The fabricated porous silica waveguide was then aligned with cleaved optical fibers (200 µm core, FT030, Thorlabs, Newton, NJ, USA) to couple light into and out of the waveguide. The waveguide and optical fiber combination were then placed into a homemade flow-cell containing a Peltier element (sized 2 cm by 2 cm), a heat sink, and thermocouple to control and measure the temperature of the waveguide.
Testing setup
Toluene (Fisher Chemical, Waltham, WA, USA, 98%) and 1-octene (Sigma Aldrich, St. Louis, MO, USA 98%) were selected as the test analytes for spectroscopic evaluation of the porous silica waveguide, and a commercially available 400 mm pathlength gas-cell (SN 0150022, Wavelength References Inc. Corvallis, OR, USA) was used for comparison. Different toluene and 1-octene concentrations in the gas phase (50–1000 ppm) were generated using an Owlstone V-OVG vapor generator (Owlstone Inc, Darien, CT, USA).

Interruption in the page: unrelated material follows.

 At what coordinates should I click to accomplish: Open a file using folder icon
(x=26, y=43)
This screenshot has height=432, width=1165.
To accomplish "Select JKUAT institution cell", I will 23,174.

A fiber-coupled Fourier-transform near infrared spectrometer (Antaris™ MX FT-NIR, Thermo Scientific™) was used to acquire the near infrared absorbance spectra between 11 111 and 4 000 cm-1 (900 and 2500 nm) with 200 scans at 2 cm−1 resolution. Silica optical fibers of 600 µm core (M29L01, Thorlabs) were used to deliver light to and from the conventional gas-cell (M29L01 600 µm 0.39 NA, Thorlabs)). Figure 2 shows the schematic of the experimental setup used in this study. Schematic of the experimental setup showing the porous silica waveguide assembled into a flow-cell with peltier element for temperature modulation and connected to a NIR analyser.
Results and discussions
Waveguide characterization
Scanning electron microscopy (SEM) image of the porous waveguide core was obtained using ZEISS Neon 40 and is shown in Figure 3. Figure 3(a) shows the cross section at 100kx magnification that reveals the complex interconnected structure of the porous network. The top view of the porous surface in Figure 3(b) shows the spatial arrangements of the pores. From the top view, it is also noticeable that the pores are below 50 nm in diameter. Nitrogen adsorption analysis of the porous silicon layer showed the pore diameter distribution between 5 and 15 nm with a mean value of 7.5 nm, confirming the dominance of mesopores. The calculated Brunauer-Emmett-Teller (BET) surface area of the porous waveguide is 159 m2 g−1. Detailed pore characterization of the porous layer can be found in our previous work.
33
Scanning electron microscopy (SEM) images of nanoporous silicon waveguide: (a) cross-section at 100,000x (b) top-view at 100,000x magnification. Both images were acquired at 5.00 kV acceleration voltage.
On-chip waveguide detection versus free-space gas-cell
In order to determine the degree of signal improvement that nanoporous silica waveguide offers, we compared NIR absorbance with conventional free-space measurement where light interacts with molecules in a gas cell. The length of the waveguide is 1 cm, while the optical interaction length of the gas-cell is 40 cm. Figure 4 shows the NIR spectra of toluene at 930 ppm concentration using the porous silica waveguide (black curve) and the gas-cell (red curve). This concentration of toluene was chosen for this comparison because lower concentrations of tens of ppm did not yield a measurable signal with the gas-cell. In the wavelength region between 1600 and 1700 nm the first overtone peak for methyl group is observed. The peak at 1675 nm and a peak shoulder around 1700 nm correspond to the symmetric and asymmetric stretching of the methyl group, respectively.
34
Near infrared spectra of toluene at 930 ppm collected using a 1 cm long porous silica waveguide (black curve) and a 40 cm long gas-cell (red curve). The inset shows zoomed in spectrum collected using the gas-cell.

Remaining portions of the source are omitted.